I have of dataframe of three-word and two-phrases and the counts of each phrase found in a text, respectively. Here is some dummy data:
trig <- c("took my dog", "took my cat", "took my hat", "ate my dinner", "ate my lunch")
trig_count <- c(3, 2, 1, 3, 1)
big <- c("took my", "took my", "took my", "ate my", "ate my")
big_count <- c(6,6,6,4,4)
df <- data.frame(trig, trig_count, big, big_count)

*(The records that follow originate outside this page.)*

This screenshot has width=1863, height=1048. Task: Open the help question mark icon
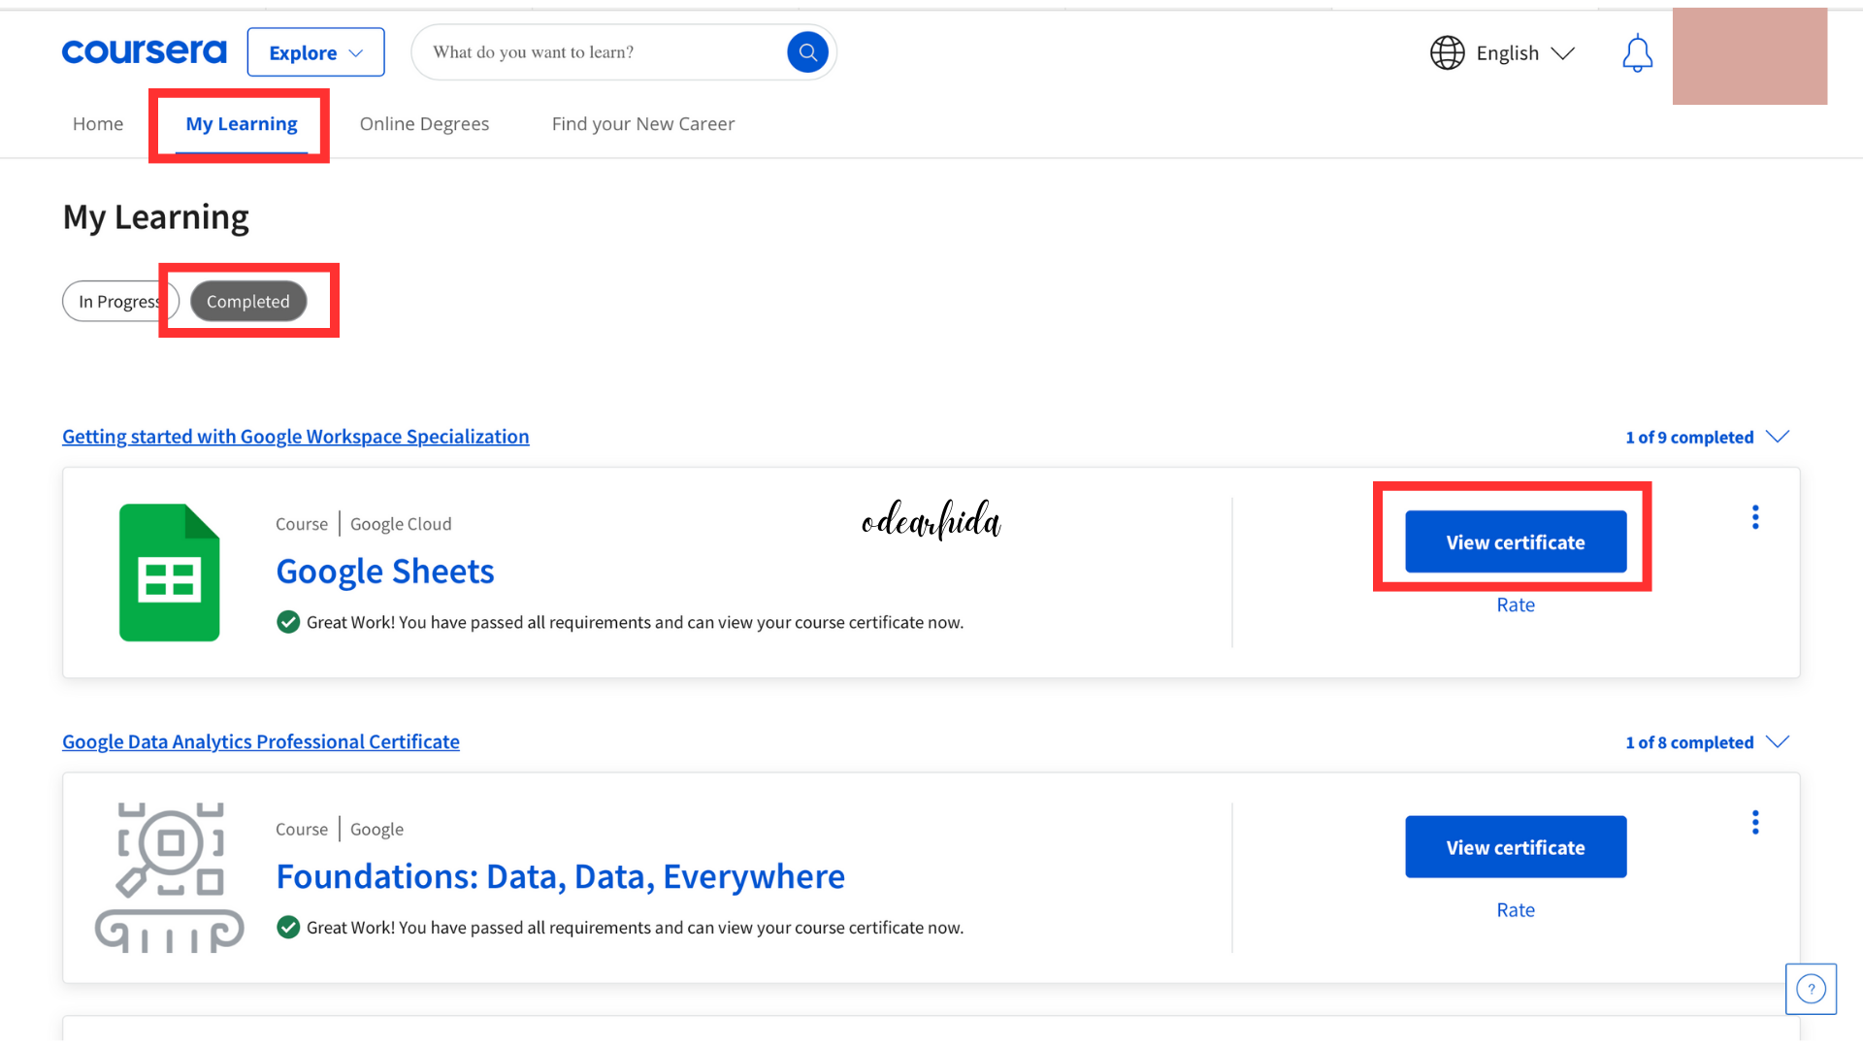click(1811, 989)
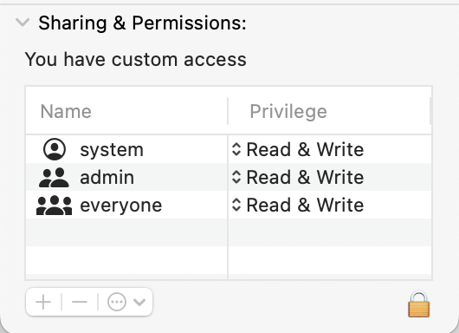
Task: Open the chevron beside the ellipsis button
Action: 139,302
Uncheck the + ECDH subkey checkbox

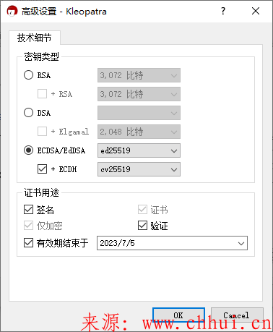42,169
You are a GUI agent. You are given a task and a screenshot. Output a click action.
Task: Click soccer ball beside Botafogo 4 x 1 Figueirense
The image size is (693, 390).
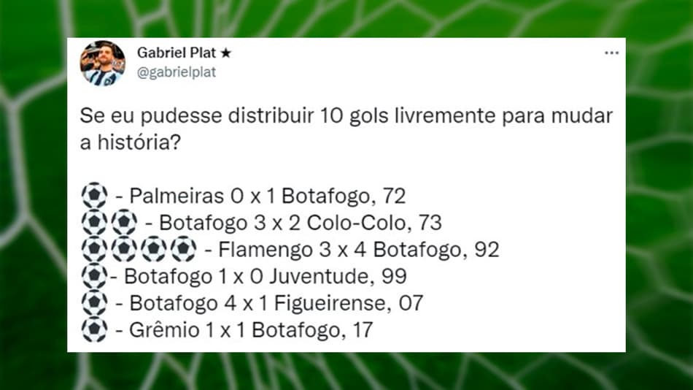[94, 303]
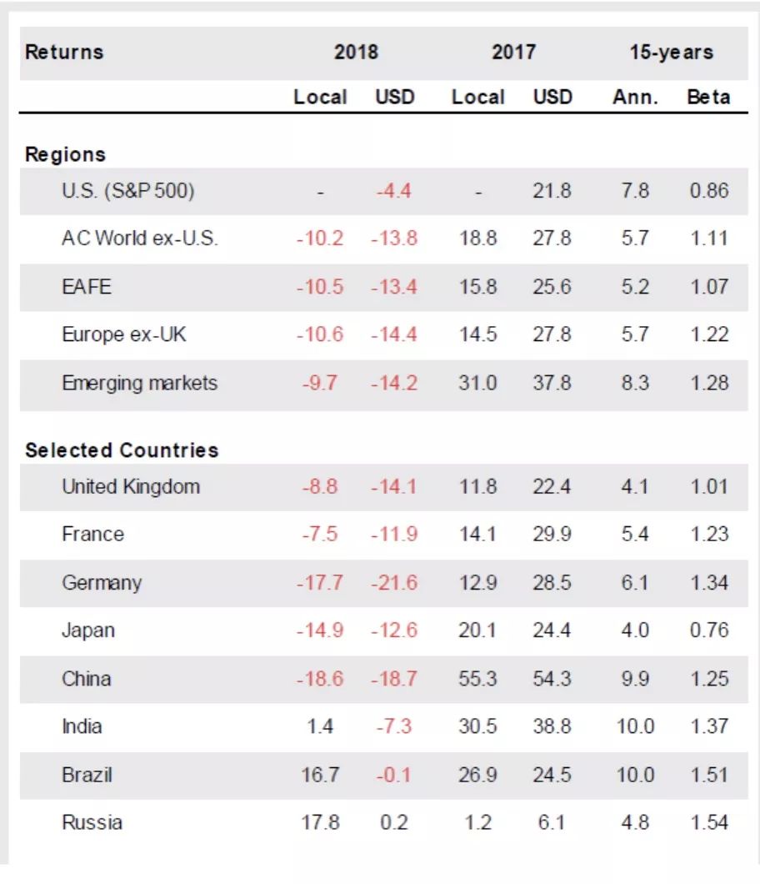Select the S&P 500 2018 USD return -4.4
This screenshot has height=884, width=760.
point(393,191)

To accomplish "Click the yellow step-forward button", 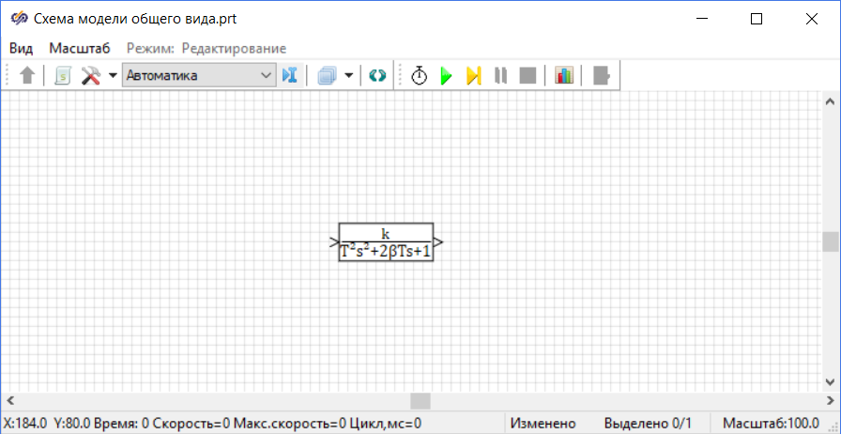I will [x=474, y=76].
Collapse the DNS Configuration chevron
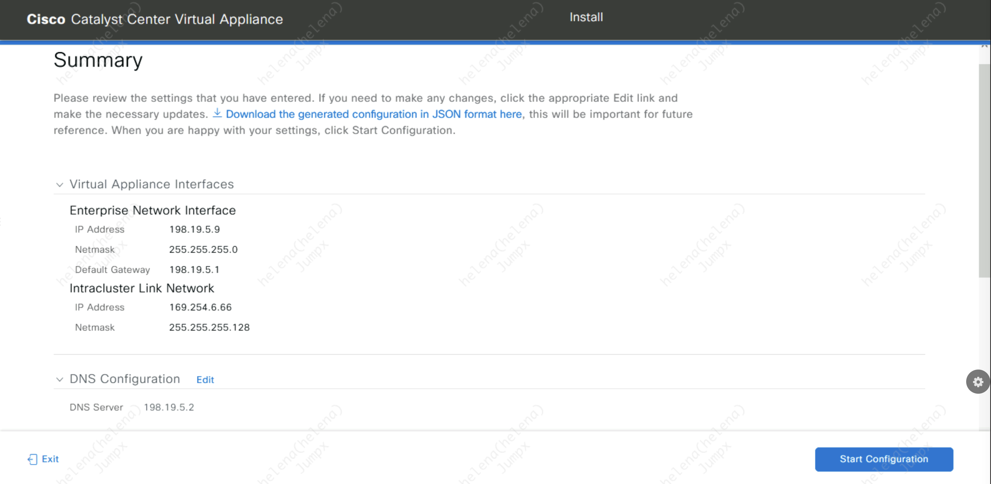991x484 pixels. 60,379

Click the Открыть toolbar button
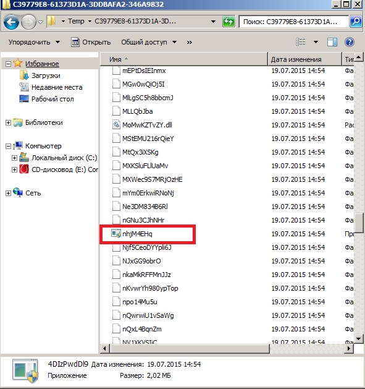point(91,42)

df$trig <- as.character(df$trig)
df$big <- as.character(df$big)
trig trig_count big big_count
1 took my dog 3 took my 6 2 took my cat
2 took my 6
3 took my hat 1 took my 6
4 ate my dinner 3 ate my 4
5 ate my lunch 1 ate my 4
I would like to write a function that takes as input any two-word phrase and returns the rows in the df if there is a match, and "no match" if there is no match.
I've tried variations of this:
match_test <- function(x){
ifelse(x %in% df$big==T, df[df$big==x,], "no match")
}
It works fine for a two-word phrase that isn't in the df, for instance:
match_test("looked for")
returns
"no match"
But for words that do have a match, it doesn't work, for instance:
match_test("took my")
returns
"took my dog" "took my cat" "took my hat"
When what I am looking for is this:
trig trig_count big big_count
1 took my dog 3 took my 6
2 took my cat 2 took my 6
3 took my hat 1 took my 6
What is it about %in% that I am not understanding? Or is it something else? Would really appreciate your guidance.